D. S. – Notre principal atout, c’est notre identité de marque. Nous nous appuyons sur trois piliers, au premier rang desquels la fiabilité. Que ce soit pour un concert devant 80 000 personnes ou une émission de télévision en direct, la fiabilité de nos équipements est essentielle. Nous y consacrons beaucoup d’efforts. Ensuite, l’innovation : nous investissons environ 50 millions d’euros par an en R&D et pour l’optimisation de processus plus durables – soit près de 10 % du chiffre d’affaires. Nous innovons pour améliorer l’expérience client et faciliter l’utilisation de nos produits. Et, enfin, l’expérience audio : nous sommes reconnus pour la qualité audio de nos produits, que ce soit en studio, en concert ou même en voiture.

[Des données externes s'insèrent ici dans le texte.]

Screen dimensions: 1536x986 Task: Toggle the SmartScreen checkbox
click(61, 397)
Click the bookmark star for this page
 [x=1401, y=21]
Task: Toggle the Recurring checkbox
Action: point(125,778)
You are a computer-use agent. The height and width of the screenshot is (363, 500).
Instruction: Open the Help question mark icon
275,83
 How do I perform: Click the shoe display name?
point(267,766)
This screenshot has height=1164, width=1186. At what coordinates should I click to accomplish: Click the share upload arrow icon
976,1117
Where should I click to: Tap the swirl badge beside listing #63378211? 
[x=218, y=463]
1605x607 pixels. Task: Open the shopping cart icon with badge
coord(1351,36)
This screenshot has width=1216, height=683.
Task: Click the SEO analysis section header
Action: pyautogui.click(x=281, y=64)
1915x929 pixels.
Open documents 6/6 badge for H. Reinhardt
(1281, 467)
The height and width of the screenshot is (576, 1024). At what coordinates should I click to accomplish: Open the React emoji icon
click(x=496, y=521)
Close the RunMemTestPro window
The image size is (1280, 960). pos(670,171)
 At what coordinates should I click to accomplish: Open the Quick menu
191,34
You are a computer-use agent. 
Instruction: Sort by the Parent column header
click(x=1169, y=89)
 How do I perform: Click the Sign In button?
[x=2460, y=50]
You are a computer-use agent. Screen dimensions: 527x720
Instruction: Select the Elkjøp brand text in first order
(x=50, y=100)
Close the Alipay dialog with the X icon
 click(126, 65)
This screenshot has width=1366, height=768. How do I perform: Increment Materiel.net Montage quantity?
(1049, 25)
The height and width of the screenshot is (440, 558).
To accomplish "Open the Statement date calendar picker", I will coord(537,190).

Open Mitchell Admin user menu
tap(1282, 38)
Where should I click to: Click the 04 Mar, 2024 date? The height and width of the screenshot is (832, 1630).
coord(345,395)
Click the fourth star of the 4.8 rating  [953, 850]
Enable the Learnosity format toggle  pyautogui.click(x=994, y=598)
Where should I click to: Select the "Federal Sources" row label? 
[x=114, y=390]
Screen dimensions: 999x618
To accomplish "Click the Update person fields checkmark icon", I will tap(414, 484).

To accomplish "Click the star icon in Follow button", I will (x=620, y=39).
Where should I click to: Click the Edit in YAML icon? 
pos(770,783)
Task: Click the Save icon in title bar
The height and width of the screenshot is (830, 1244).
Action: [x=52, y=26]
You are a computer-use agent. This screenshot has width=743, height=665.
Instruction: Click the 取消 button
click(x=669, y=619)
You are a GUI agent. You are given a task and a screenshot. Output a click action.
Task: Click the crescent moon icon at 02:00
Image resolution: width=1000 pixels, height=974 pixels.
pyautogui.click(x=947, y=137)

– Le secteur de la mobilité est de plus en plus important dans l’audio. Comment Sennheiser se positionne-t-il dans ce domaine ?
D. S. – Nous avons établi des partenariats stratégiques avec des constructeurs comme Cupra, Smart, Mercedes-AMG et Morgan Motor, pour qui nous avons conçu un système audio qui n’utilise pas de haut-parleurs traditionnels, mais les surfaces intérieures du véhicule. Le design est donc invisible. Nous ne pouvons pas divulguer nos projets futurs, mais c’est un domaine où notre expertise en audio 3D pourrait être utilisée pour la première fois à grande échelle. L’audio 3D a toujours été un problème de « l’œuf et de la poule » car il y avait peu de contenu. Maintenant que les voitures deviennent des hubs technologiques et que la musique est produite en formats immersifs à grande échelle, notre expertise devient très précieuse.
– L’intelligence artificielle est devenue incontournable. Comment intégrez-vous l’IA et les autres technologies émergentes dans votre processus de R&D ?
A. S. – L’IA est un catalyseur formidable. Elle transforme les améliorations incrémentales en améliorations exponentielles grâce à des systèmes auto-apprenants. Par exemple, nous l’utilisons dans nos microphones de conférence pour identifier la voix et les bruits de fond, afin de ne transmettre que la parole. L’IA est un catalyseur pour l’innovation et la productivité.

– Quelles sont, selon vous, les grandes tendances qui façonneront le marché de l’audio dans les cinq prochaines années ?
D. S. – Je vois trois grandes tendances. La première est celle des produits conscients de leur environnement, qui s’adaptent automatiquement, comme notre système de fréquences qui gère les interférences pour garantir un son stable. La deuxième est la facilité d’utilisation. Les produits deviennent plus intuitifs et s’adaptent au style de vie de l’utilisateur. La troisième tendance est l’intégration aux écosystèmes, comme le fait de connecter nos produits à des plateformes logicielles ou à des systèmes de communication.
– À titre personnel, que signifie l’audio pour vous ? Pourriez-vous vivre sans votre ouïe ?
D. S. – Ce serait très difficile. L’ouïe est directement liée à nos émotions. Alors que la vue est plus analytique, l’ouïe est intuitive et connectée à notre cerveau émotionnel. C’est pourquoi nous disons que notre métier n’est pas seulement de créer le meilleur son, mais de créer des « moments de chair de poule ». L’ouïe est si importante que je pense que je pourrais vivre plus facilement sans la vue.